Windows 7 and Mac OS X users are by far the most popular operating systems among WDQS users.

### User-written queries vs provided example queries

Perhaps the biggest challenge of working with this dataset was the fact that a lot of the queries that our users ran were just sample queries we provide on query.wikidata.org or examples found on MediaWiki/Wikitech. Therefore, we put together a procedure for detecting whether a query is an example or not.

We were able to find a few queries and manually mark them as examples. Other queries that were perfect matches to these manually verified queries were marked as "definitely an example".

#### Methods

First, we compiled a list of example queries, stripped out extraneous spaces ("condensed"), and cropped them using the maximum length of condensed user-submitted queries.

The procedure can be described as follows. For each user-submitted query $Q$:

1. Compute the Levenshtein distance $d_m$ between it and each of the $M$ example queries on file ($E_m$ for $m = 1, \ldots, M$), giving the minimal possibly weighted number of insertions, deletions and substitutions needed to transform the query into the example.
2. Calculate the maximum edit distance for each of the query-example query pairs.

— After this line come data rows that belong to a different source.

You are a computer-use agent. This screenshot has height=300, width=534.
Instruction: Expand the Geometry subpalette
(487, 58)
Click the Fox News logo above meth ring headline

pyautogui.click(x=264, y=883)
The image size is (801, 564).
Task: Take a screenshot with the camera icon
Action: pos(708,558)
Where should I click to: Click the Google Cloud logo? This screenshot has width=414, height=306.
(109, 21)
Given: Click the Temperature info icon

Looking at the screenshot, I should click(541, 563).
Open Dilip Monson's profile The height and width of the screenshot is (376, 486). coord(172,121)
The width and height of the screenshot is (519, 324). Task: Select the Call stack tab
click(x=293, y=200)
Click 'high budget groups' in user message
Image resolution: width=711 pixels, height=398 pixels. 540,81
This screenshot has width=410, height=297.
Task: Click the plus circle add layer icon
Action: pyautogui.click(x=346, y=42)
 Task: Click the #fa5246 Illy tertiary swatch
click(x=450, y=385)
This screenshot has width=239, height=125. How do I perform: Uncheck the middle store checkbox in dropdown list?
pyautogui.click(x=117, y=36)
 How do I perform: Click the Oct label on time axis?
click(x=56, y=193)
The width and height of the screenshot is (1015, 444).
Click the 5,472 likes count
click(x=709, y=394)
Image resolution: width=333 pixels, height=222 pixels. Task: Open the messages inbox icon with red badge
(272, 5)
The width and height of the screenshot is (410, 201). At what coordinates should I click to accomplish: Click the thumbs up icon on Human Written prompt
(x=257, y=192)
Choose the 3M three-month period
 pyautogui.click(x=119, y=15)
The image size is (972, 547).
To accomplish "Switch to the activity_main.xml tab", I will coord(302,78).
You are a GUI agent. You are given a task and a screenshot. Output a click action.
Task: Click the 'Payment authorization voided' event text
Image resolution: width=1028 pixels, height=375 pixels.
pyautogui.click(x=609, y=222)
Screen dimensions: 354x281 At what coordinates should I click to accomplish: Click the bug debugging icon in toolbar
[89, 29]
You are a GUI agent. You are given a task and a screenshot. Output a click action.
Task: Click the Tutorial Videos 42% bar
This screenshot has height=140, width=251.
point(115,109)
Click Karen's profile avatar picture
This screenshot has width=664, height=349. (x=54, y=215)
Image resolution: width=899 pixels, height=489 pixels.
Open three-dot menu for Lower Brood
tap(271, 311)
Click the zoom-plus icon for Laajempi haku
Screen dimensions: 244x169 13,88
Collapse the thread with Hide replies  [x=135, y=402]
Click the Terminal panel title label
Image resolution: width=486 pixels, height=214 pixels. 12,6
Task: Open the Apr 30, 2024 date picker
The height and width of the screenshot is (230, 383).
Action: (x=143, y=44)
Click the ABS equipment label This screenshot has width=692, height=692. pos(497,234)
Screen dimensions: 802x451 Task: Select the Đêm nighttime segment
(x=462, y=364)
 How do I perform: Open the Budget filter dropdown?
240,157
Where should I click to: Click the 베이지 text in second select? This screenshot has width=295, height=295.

That is, if $|q|$ is the length of the query $q$, then the maximum edit distance is $\max\{|Q|, |E_m|\}$ for each $m = 1, \ldots, M$.
3. Normalize the computed Levenshtein distance by dividing it by the maximum edit distance. Let $d_m^N \in [0, 1]$ be this normalized distance.
4. Find the smallest normalized distance $\hat{d}$: $$ \hat{d} = \min_{m = 1, \ldots, M} d_m^N$$
5. Calculate the "pseudo probability" $\hat{p} = 1 - \hat{d}$.
6. Calculate the "pseudo odds" $\hat{\theta} = \hat{p}/(1-\hat{p})$.
7. Then:
    a. If $\hat{\theta} \geq 4$, mark as "probably example".
    b. If $2 \geq \hat{\theta} < 4$, mark as "maybe an example, maybe not".
    c. And "definitely not an example" (or "definitely an example" as the case may be) otherwise.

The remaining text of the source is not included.